> _Short exercise_
Output everything from the line containing "Click the chevron" down to the end of the material as a numbered list, skipping blank lines. Leave the pictures out.

=-=-=

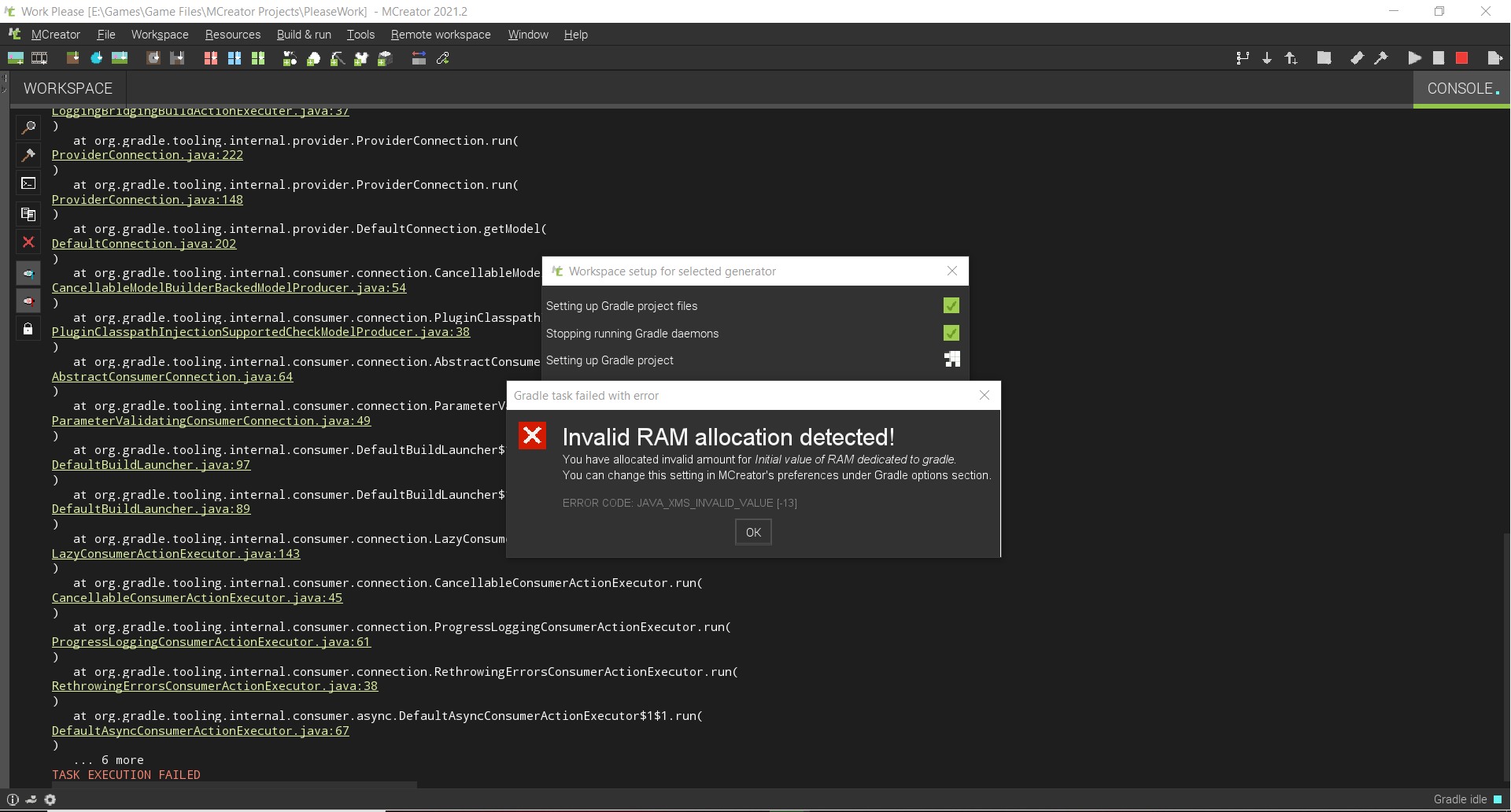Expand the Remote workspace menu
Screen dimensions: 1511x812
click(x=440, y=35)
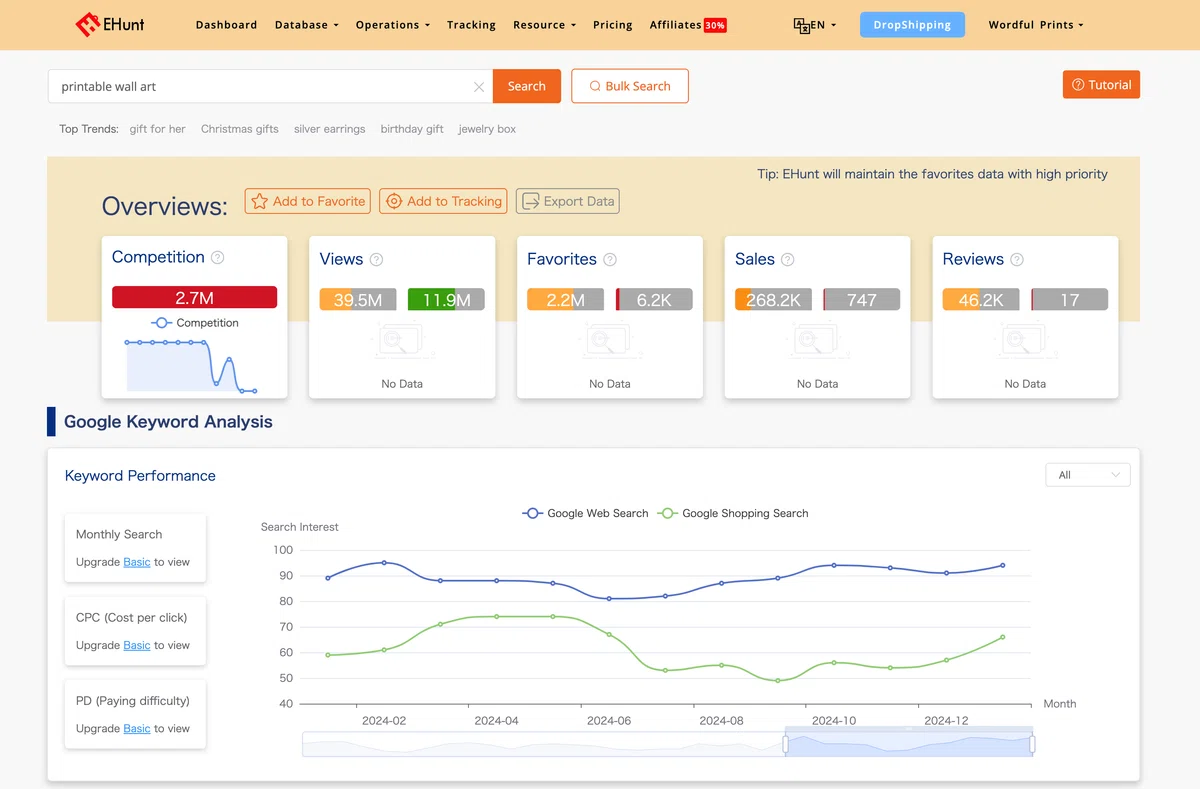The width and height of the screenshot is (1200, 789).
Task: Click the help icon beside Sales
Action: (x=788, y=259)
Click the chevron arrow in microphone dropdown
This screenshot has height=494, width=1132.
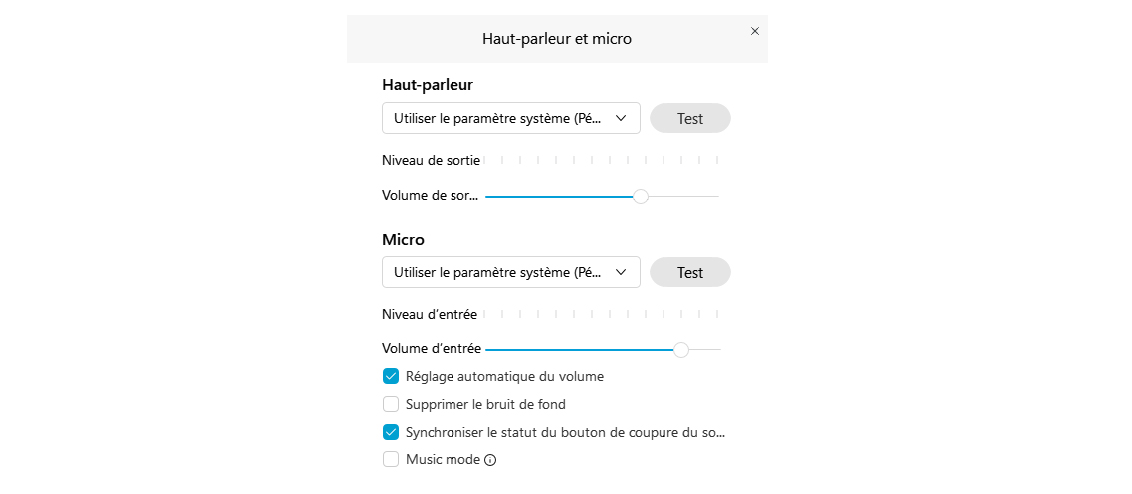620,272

=-=-=

> _Problem solution_
1. Click the chevron arrow in microphone dropdown
2. This screenshot has height=494, width=1132.
3. 620,272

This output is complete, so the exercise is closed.